Neither move should cause more than a ripple in the HAC’s bookend divisions. The impact on HAC-II, though, could be seismic.
“Everyone knows Division II’s harder than any other division,” said Warrior Run coach Jon Weaver, who’s held the same belief for several years, long before the realignment. “It’s going to be challenging.”
Here’s what makes the changes so significant: As Weaver alluded, HAC-II was already loaded with the likes of two-time defending champion Mount Carmel, Loyalsock, Lewisburg, Central Columbia and Warrior Run. Perennial contenders all, at the league, if not the district, level.
To that group was added Montoursville, a team flush with young talent that may have contended in the wide-open HAC-I this season, and Southern Columbia, which simply put has owned HAC-III to the point of deserving naming rights.
“I’d say good luck trying to predict HAC-II,” said Lewisburg’s Phil Stamm, who (at eight seasons) is the dean of the division’s coaches. “I don’t see a dominant team, although it’s possible one could emerge. I’m worried about everybody.”
The other side of the HAC-II realignment coin is the departing teams. Neither Mifflinburg nor South Williamsport could have been considered serious challengers in the middle division as both had significant graduation losses.
The Wildcats, with just one senior left on their roster, were a good year away from making noise in the HAC-II and now they’re back in the big school division. They were swapped out of HAC-I for Danville prior to the 2010-11 season.
“Honestly I think there’s tough teams, tough competition, in either (division),” said fourth-year Mifflinburg coach Kelly Griffith. “It doesn’t really matter either way, I don’t think. We play who we play.”
South Williamsport, of course, graduated four-time all-state phenom Tierney Pfirman, who has moved into the starting lineup at Maryland and was recently named ACC Rookie of the Week.
“Some people would probably like to get back at (South Williamsport) just for the years of beatings they put on us,” Weaver said with a laugh.
HAC-II, as it stands, is no joke.
When The Daily Item chose its annual preseason all-star team, it had to be expanded by one slot to accommodate all the deserving players. Five of the seven girls recognized play in HAC-II.
“It’s absolutely a strong division,” said Mount Carmel coach Lisa Varano, whose team was unbeaten in HAC-II last year. “The teams that are gone are going to be down a little bit, that’s no secret, and they were replaced with two really different teams. The way I look at it is everyone has to play them, but, no, (the league) didn’t do us any favors.”
“What’s neat,” said Weaver, “is every night — night in, night out — it’s a ballgame. There are no pushovers. To me, personally, I kinda like it.”
While there’s nothing wrong with tough competition, HAC-II promises to be unforgiving to the point of keeping some worthy teams home for the postseason. They’ll each play 14 of their maximum 22 games within the division, or almost two-thirds of the season against that home-and-away gauntlet – which is to say nothing of their nonleague opponents.

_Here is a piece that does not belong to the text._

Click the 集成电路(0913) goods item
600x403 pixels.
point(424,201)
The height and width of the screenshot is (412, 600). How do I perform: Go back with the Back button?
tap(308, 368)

For example, the schedule-maker gave Lewisburg consecutive games against Warrior Run and Mount Carmel this week. When those two teams show up again on the Green Dragons’ slate a month from now Milton is between them, a daunting three-game stretch over four days.

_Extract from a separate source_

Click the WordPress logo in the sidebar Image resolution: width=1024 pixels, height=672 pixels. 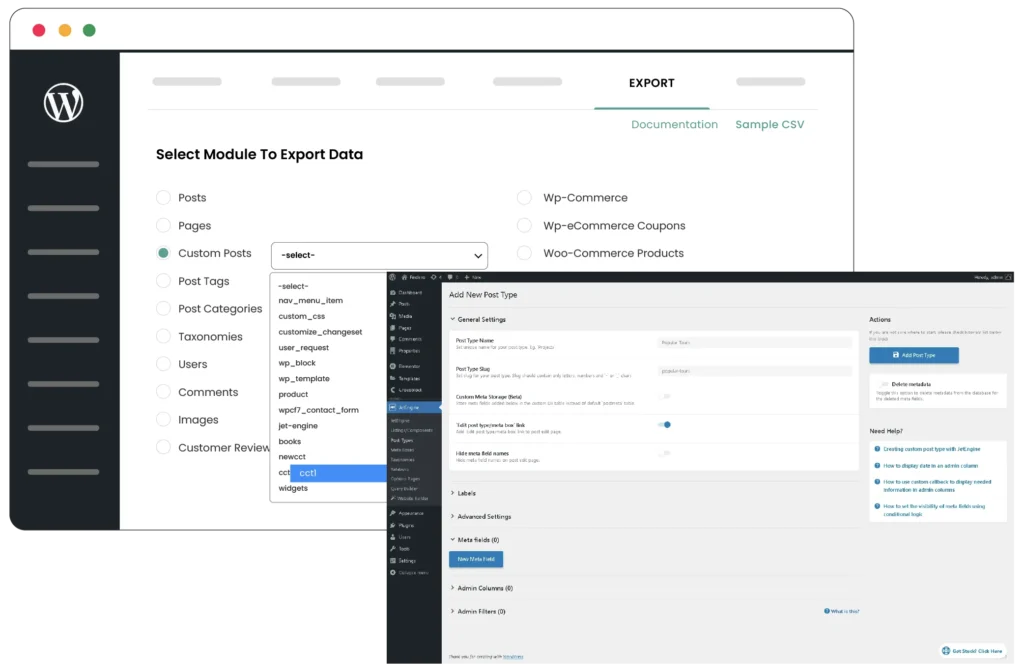pos(62,103)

Not to mention any team that sustains a significant injury has no real hope of treading water until that player can return.
“I think it’s daunting from the perspective that a lot of teams want to try to qualify for playoffs, and if you have to find a way to play .500 in the division that’s tough,” said Stamm. “From top to bottom it’s so competitive every night out; there’s not going to be a breather. But if a team does get into the playoffs, I think they’ll be as battle-tested as can be.”

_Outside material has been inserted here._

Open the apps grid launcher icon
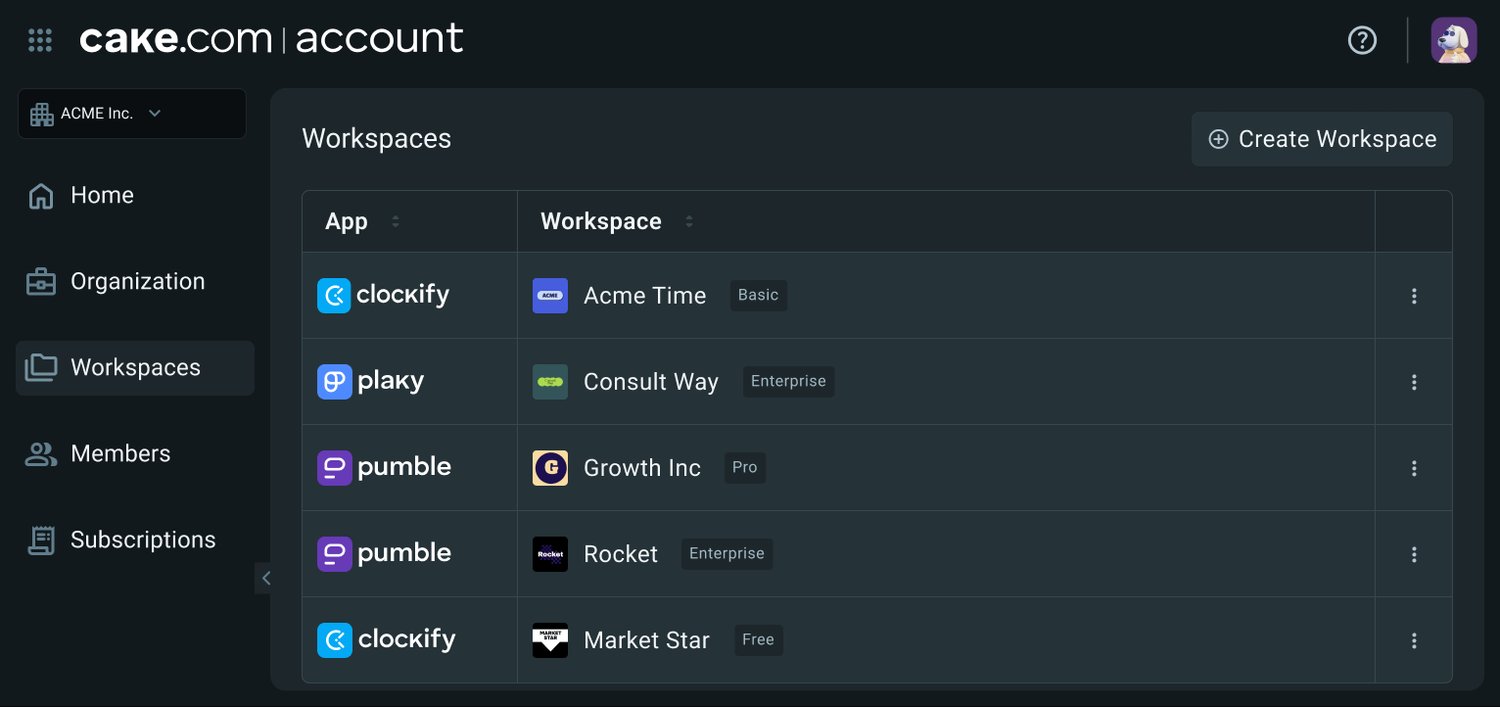1500x707 pixels. tap(40, 40)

It worked for Mount Carmel last season. The Red Tornadoes used their perfect HAC-II run as a springboard to a District 4 Class AA crown and a berth in the state quarterfinals. In short, it was the best season in the program’s near 100-year history.
“We’re not afraid of competition; we put all those Schuylkill League teams on our schedule last year for that reason,” said Varano. “Our goal is to make it to the playoffs and you need to get to 11 wins. You have to win the games. Sooner or later you’re going to play strong teams.”